The party’s fortunes have also been boosted by the implosion of Change UK and the defection of Chuka Umunna.
It now has 12 MPs and will be hoping for a general election as soon as possible in order to capitalise on anti-Brexit sentiment.
East Dunbartonshire MP Ms Swinson was the bookmakers’ favourite in the race and has served as Sir Vince’s deputy since June 2017.
Kingston and Surbiton MP Sir Ed served as energy secretary in the coalition government under David Cameron.
Ms Swinson has suggested that if Boris Johnson enters Number 10 and is committed to Brexit on October 31 with or without a deal then the Lib Dems could be boosted even further.
Sir Ed has previously suggested that a government of national unity led by a Labour backbencher could be a way of stopping a prime minister intent on a No Deal Brexit.

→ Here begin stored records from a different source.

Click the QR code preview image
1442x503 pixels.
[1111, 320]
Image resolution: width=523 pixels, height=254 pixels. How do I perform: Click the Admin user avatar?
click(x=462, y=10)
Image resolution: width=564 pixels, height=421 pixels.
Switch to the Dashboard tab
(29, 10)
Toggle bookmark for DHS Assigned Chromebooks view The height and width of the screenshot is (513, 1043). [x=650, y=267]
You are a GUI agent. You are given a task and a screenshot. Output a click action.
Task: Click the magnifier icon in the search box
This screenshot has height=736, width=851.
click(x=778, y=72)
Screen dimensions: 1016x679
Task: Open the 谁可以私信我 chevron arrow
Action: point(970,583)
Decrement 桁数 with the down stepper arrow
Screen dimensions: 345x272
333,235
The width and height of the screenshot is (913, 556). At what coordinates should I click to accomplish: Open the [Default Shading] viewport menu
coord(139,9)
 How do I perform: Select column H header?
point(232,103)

Sir Vince Cable stands down as leader after two years in charge, having taken over the running of the party in July 2017.
Sir Vince Cable leaves his role as leader of the Liberal Democrats after two years in charge of the party
The Lib Dems have seen a reversal in their fortunes of late with the recent addition of defecting Change UK MP Chuka Umunna boosting their ranks in parliament 12 MPs
Sir Vince wrote to party activists in May to announce his intention to stand down.
He told the party’s rank and file: ‘There are major challenges ahead. One is to win, finally, the battle to stop Brexit.
‘Our campaigning has given hope; now we need to secure a referendum in Parliament, and then win it.
‘Another is the opportunity created by the conflict and decay within the two main parties to build a powerful, liberal, green, and social democratic force in the centre ground of British politics.
‘We are now in an excellent position to lead such a movement’.
Before the leadership announcement was made, Ms Swinson paid tribute to Sir Vince.
She said: ‘Before we find out who will lead Lib Dems next, I want to thank Vince Cable for all that he has done as our Leader over the last two years.
‘He has been the voice of reason in unreasonable times & led our party to our best ever local & European election results. Thank you, Vince.’